Sanat, şiir, müzik sadece hisleri tatmin eden bir duygu boşalımı değildir. Her büyük sanat eserinin ardında bir fikir ve mefkûre vardır. Mesela Itrî'yi, Sinan'ı, Bâki'yi, Mevlana'yı ortaya çıkaran sadece onların kendi kişisel dehaları değildir. Her biri tarihin içinden bir akıl ile ruh geleneğinin süzülüp gelmiş, mensubu oldukları milletin ortaya çıkardığı zirve değerlerdir.
Sezai Karakoç da öyledir. Daha çocuk denebilecek yaşlarda fark edilmiş dehası, derinliği, fikir ve gönül ihtişamı ferdidir ama aynı zamanda şiirleri ve fikirleri medeniyetimizin her anlamda vücut bulduğu, geleneği bugün de yaşatan bir sürecin temsilcisidir.
Diriliş
Büyük medeniyetler, fikirler ve fikir adamları kendi kavramlarını üretir, kendi kavramlarıyla konuşurlar. Kendi kavramlarını inşa edemeyenler dışarıdan tanımlanır ve kategorize edilirler.
Üstad Sezai Karakoç da en çok diriliş kavramı üzerinde durmuş, bu kavram etrafında fikir kitapları yazmış, şiirler yazmış, bu isimde bir siyasi parti bile kurmuştur.
Peki, ama neyin dirilişi? Diriliş derken çökmüş olanın ayağa kalkması. Yıkılmış olanın inşa edilmesi. Küllenmiş bir ateşin yeniden alevlenmesi!
O İslâm medeniyetinin yeniden dirilişinin geleneği körü körüne taklit etmeden, gelenekten beslenerek yenileşme ve çağın isteklerine cevap vermenin hem teorisini hem de pratiğini kurmuştur. Onun şiiri bu medeniyetin nasıl başkalaşmadan yenilenmesi gerektiğinin manifestosu gibidir.
Sezai Karakoç medeniyetin maddi ve manevi unsurlarını da kuşatan, ruhunu diriltmeye çalışan birisidir. Fikrini sanatla, estetiği mefkûreyle, bugünü geçmişle buluşturan bir fikir adamıdır.
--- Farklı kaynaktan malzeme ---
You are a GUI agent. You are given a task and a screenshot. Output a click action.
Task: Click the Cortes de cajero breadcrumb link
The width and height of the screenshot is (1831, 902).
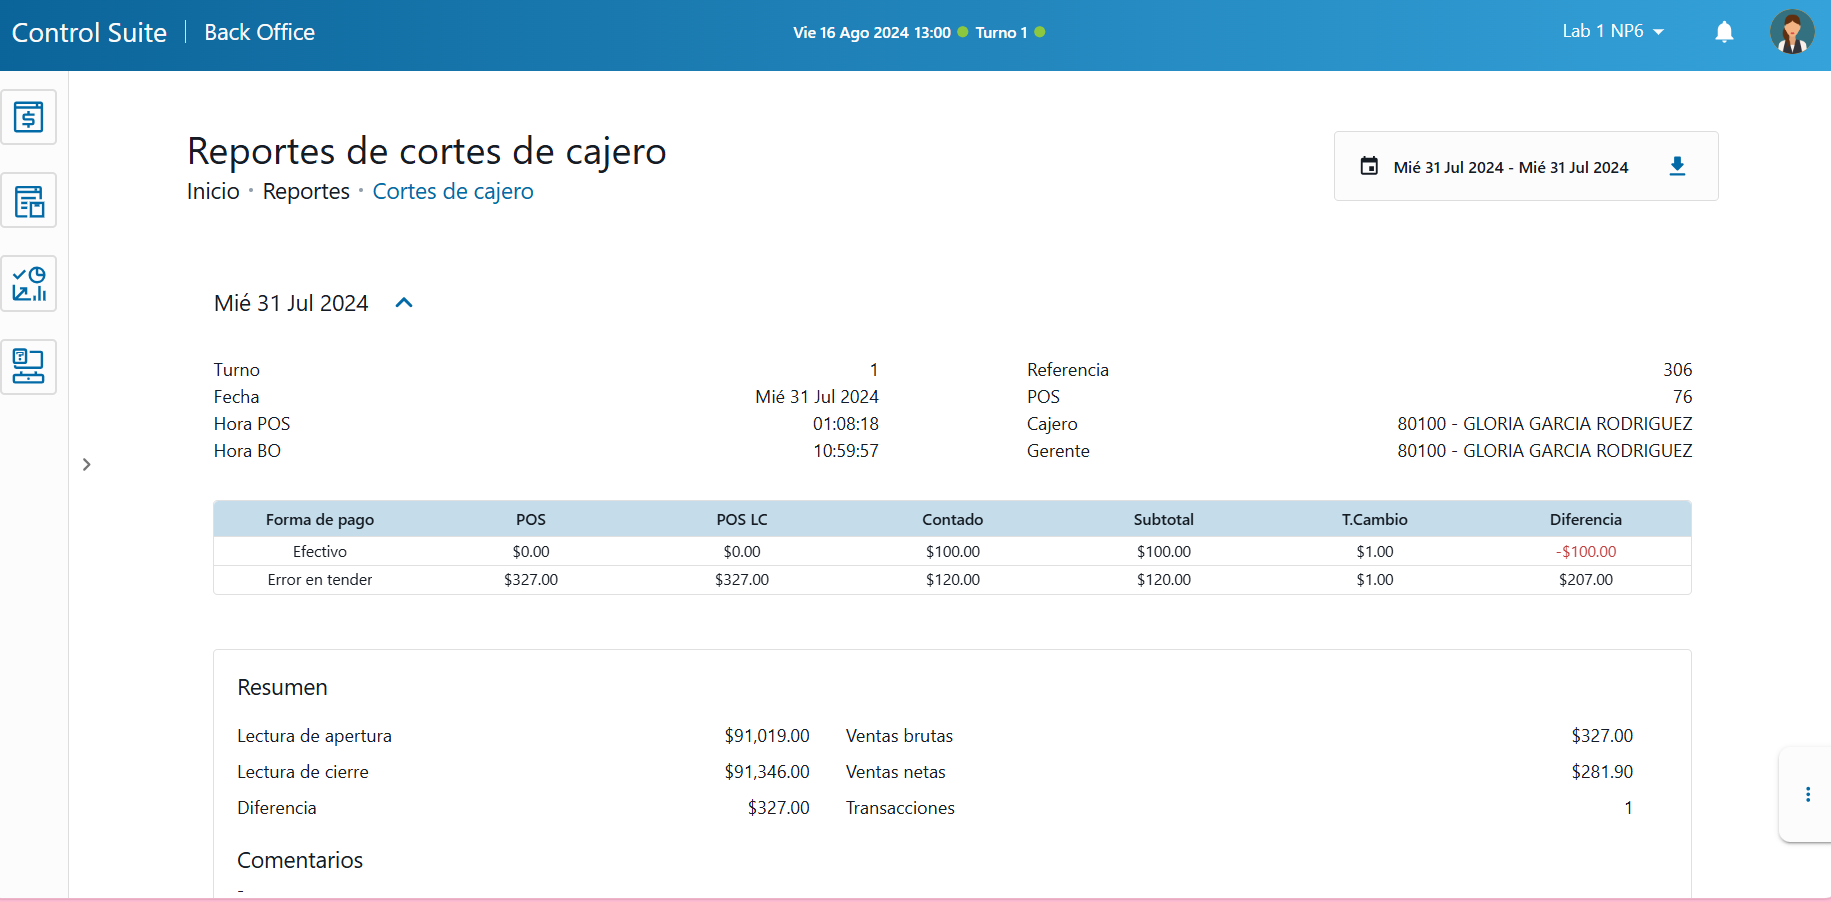click(x=453, y=191)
Üstelik Sezai Karakoç bunu 1960'lardan 1992'ye kadar aralıklarla çıkardığı Diriliş Dergisi'nde başlayan yazılarıyla Diriliş fikrini sistematize etmeye çalışarak yapmıştır. Söylemesi kolay. Karakoç bunu Batı'nın ve Batıcıların hegemonyalarının en şedit zamanında söylemiş ve yazmıştır. Bunu yaparken de gücü gelenekten, tarihten ve medeniyetimizden almıştır. Bu bakımdan söz konusu kültürel hegemonya karşısındaki bu özgüveniyle kendisinden sonra gelenlere örnek olması gereken biridir. Bu şu mısralardan da bellidir:
"Seni yok sayacaklar.
Sen daha çok var olacaksın."
Sezai Karakoç Şiiri
Fuzûlî, Bâki, özellikle de Şeyh Galip'e dayanan ve fakat söyleyiş biçimiyle yepyeni, öncesi olmayan, büyük bir şairdir. Bu şiir yeni medeniyet tezinin sanatta nasıl tezahür edeceğinin göstergesi gibidir. Arkasında yüzyılları aşıp bugünle sentezlenen bir fikriyat ve hissiyat vardır.
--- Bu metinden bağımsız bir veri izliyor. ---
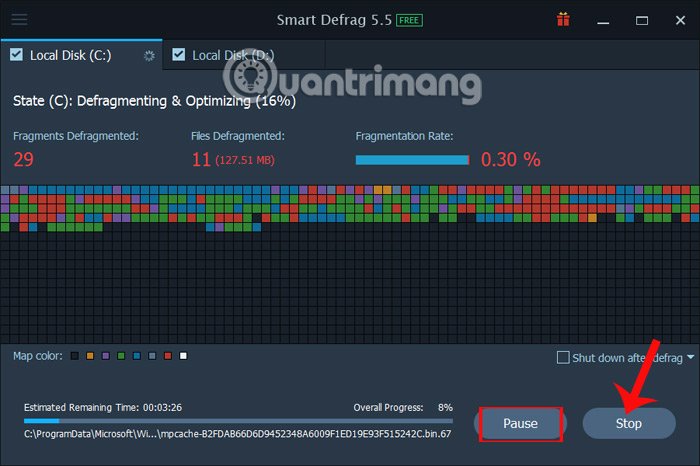Screen dimensions: 700x466
Task: Click the green map color swatch
Action: (121, 356)
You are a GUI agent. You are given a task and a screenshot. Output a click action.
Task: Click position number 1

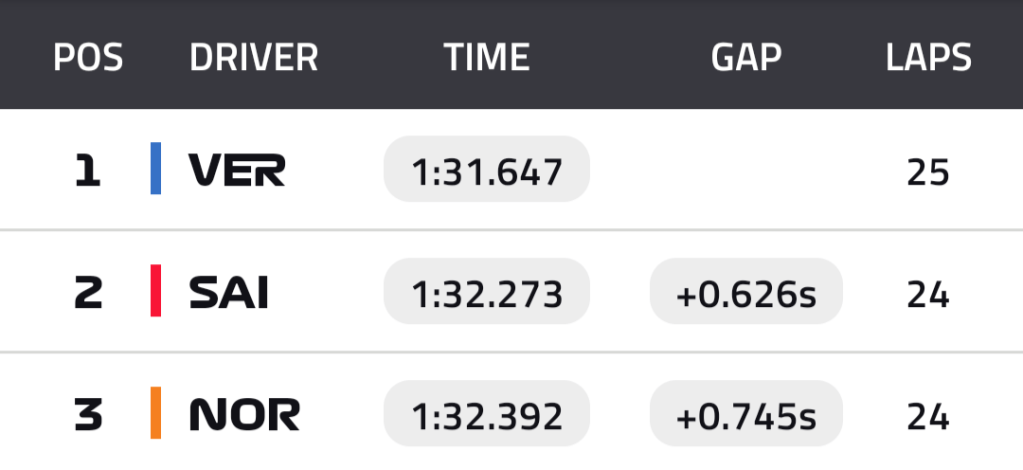coord(88,172)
Entelektüel kaynakları(!) Instagram veya Twitter'dan; düşünceleri sosyal medya aforizmalarından ibaret birilerinin onu sadece Mona Roza şiiriyle anmaya çalışmaları da Sezai Karakoç'u anlamamaktan ibarettir. Karakoç şiiri bir medeniyetin dirilişinin manifestosudur.
"Batılılar!
Bilmeden
Altı oğlunu yuttuğunuz
Bir babanın yedinci oğluyum ben
Gömülmek istiyorum buraya hiç değişmeden"
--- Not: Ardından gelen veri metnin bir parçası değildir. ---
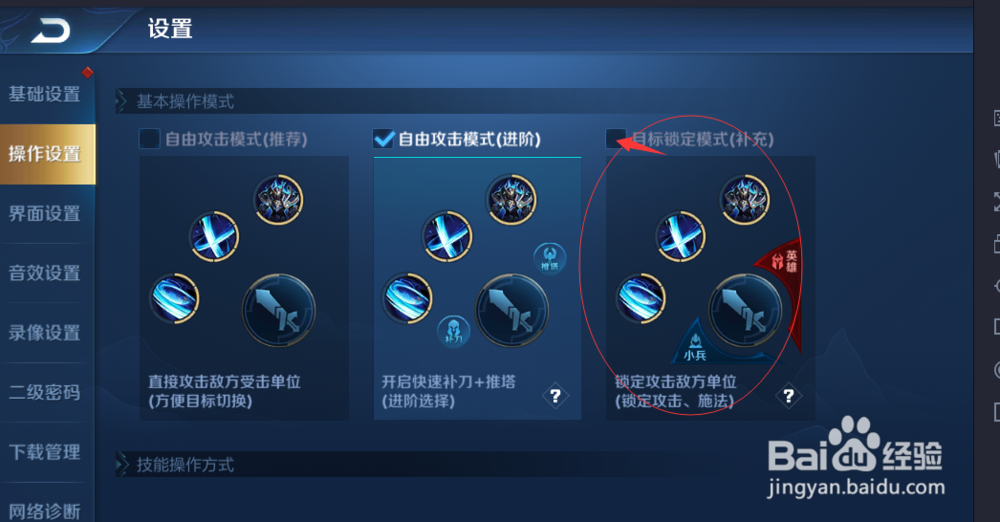
Task: Select the 目标锁定模式 preview panel
Action: 710,288
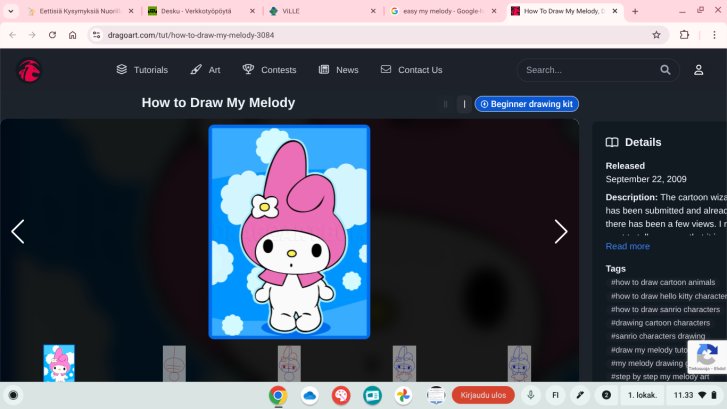Click the search magnifier icon
The width and height of the screenshot is (727, 409).
tap(666, 70)
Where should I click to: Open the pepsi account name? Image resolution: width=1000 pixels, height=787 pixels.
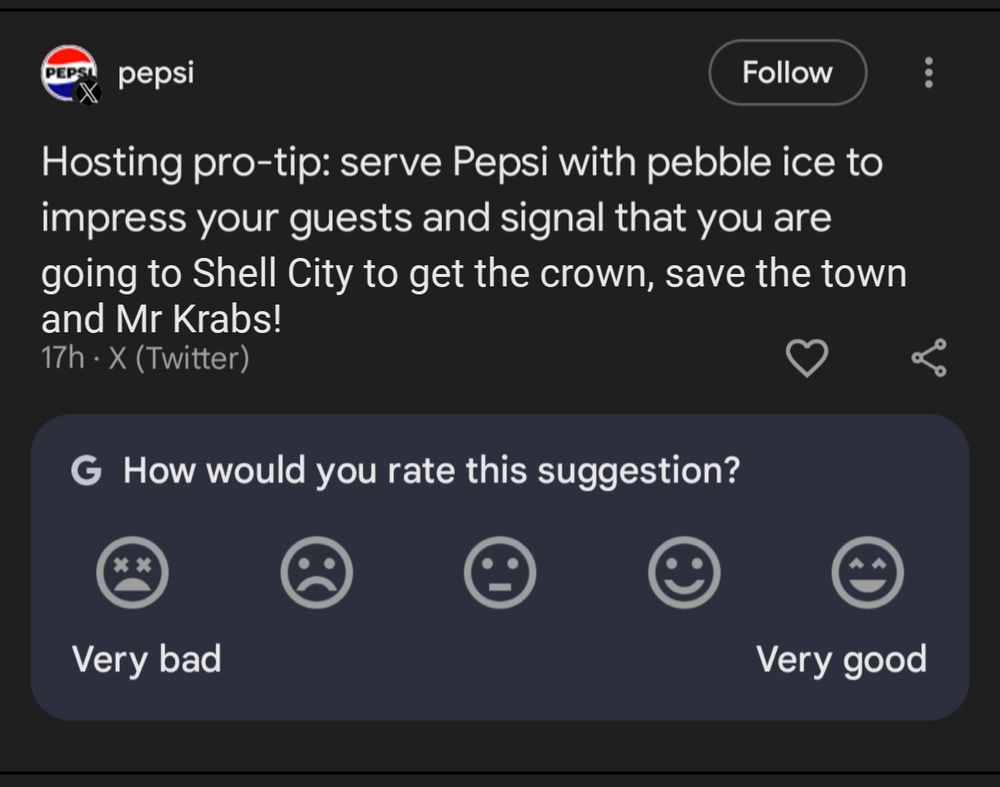(155, 72)
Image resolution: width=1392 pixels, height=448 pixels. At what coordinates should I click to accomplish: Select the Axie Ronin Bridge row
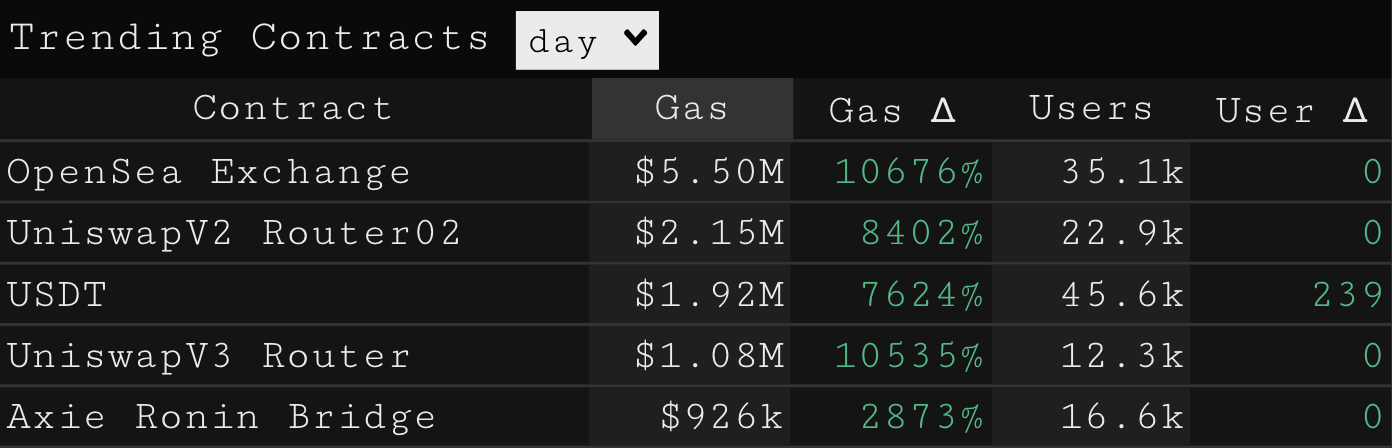(222, 417)
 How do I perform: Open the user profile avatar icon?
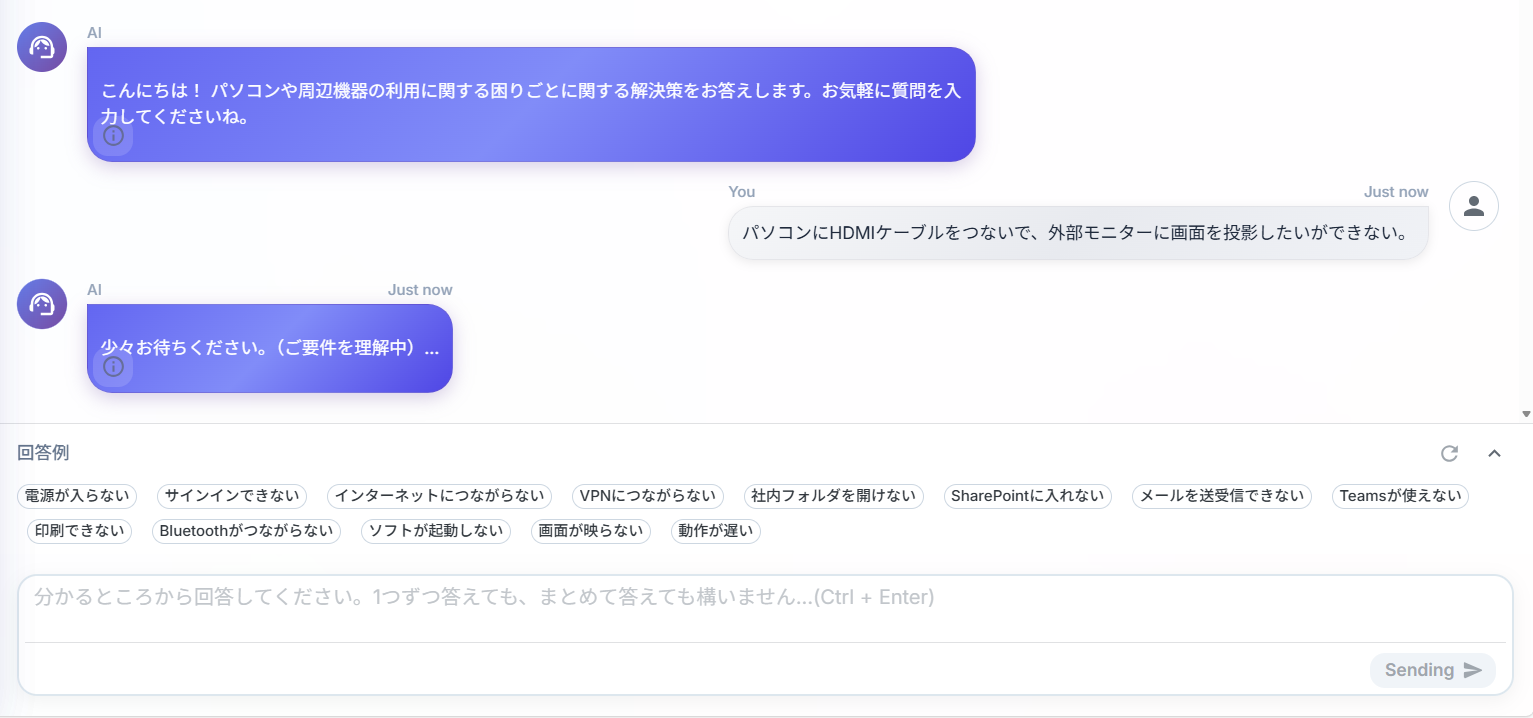[x=1473, y=205]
2000 yıl boyunca vatansız kalan Yahudiler'i ayakta tutup yeniden bir araya gelmelerini sağlayan tek şey ellerindeki kutsal metinleriydi. Bizim medeniyetimizin elinde kalansa çok fazla şey var. Bunlardan biri de kuşkusuz şiir. Şiir İsmet Özel'in (Allah ona uzun ömürler versin) dediği gibi bir medeniyetin miğferidir. O miğferin de dayandığı bir fikriyat, hissiyat ve felsefe vardır. O miğferlerden birinin "dünya sürgünü" bitti. Ama tam da onun dediği gibi:
"Anlatacaktım ölümlerini bir sonbahar eşliğinde
Bir kış güneşliğinde
Fakat baktım bu ölüm değil, diriliştir
Tabiatı aşan bir bildiriştir!"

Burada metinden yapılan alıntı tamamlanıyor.